The Arsenal supporters treated their captain shabbily. When a reaction is that loud and that provocative, it was always likely to draw a response. However unpalatable Xhaka's reaction is deemed to be, nobody should claim to be surprised by it.
At the same time, however, Xhaka himself must surely have known that he wasn’t working from a position of strength, that he didn't have the footballing capital to retaliate, and that any show of petulance would only make things worse.
The question of who’s to blame seems secondary to what the incident, stripped of its specifics, says about football today. More specifically, what it means for the relationship between players and supporters.
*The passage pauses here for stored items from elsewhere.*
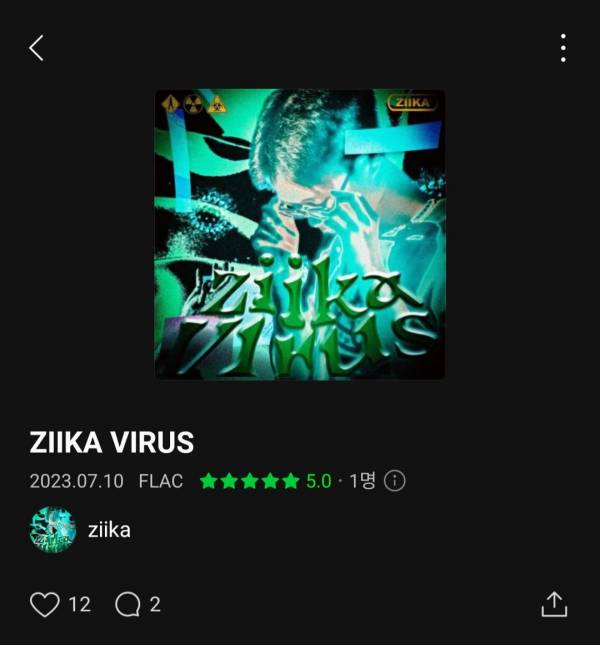The width and height of the screenshot is (600, 645).
Task: Tap the comment count 2
Action: pos(155,605)
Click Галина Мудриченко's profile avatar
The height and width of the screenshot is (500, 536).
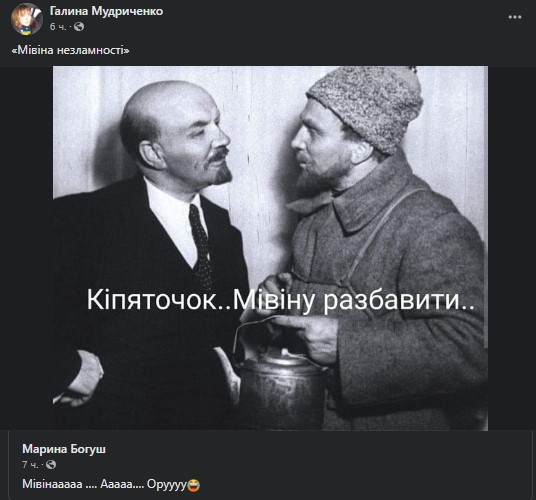[x=27, y=19]
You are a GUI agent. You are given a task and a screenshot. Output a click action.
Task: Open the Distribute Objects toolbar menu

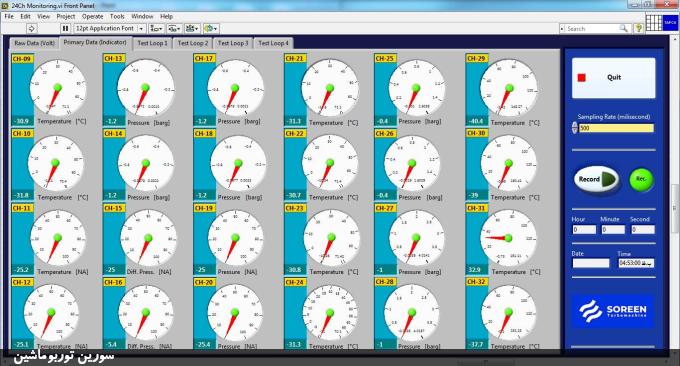click(x=174, y=29)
An unfortunate irony is that as interest in the sport and its participants has increased, the ability to reach out and touch its texture has dramatically receded. Footballers don’t buy pints of milk from local shops anymore, neither do they give many interviews which reveal much about their true personality.
The result of that is an unrequited interest, in which the supporter has an almost insatiable appetite for anything relating to the player but few ways of satisfying their curiosity. Instead, they are left loyally following whatever Twitter or Instagram accounts are available, scrolling through the vanity in the hope that something semi-interesting will escape through the PR filter.
Just how starved the public is reveals itself on a regular basis. It’s telling, for instance, that a footballer need only prove that he isn’t a sociopath to be hailed a man of the people. Acts of basic human courtesy become great shows of ‘class’, such is the desire to feel something other than a hologram’s cold vacuum.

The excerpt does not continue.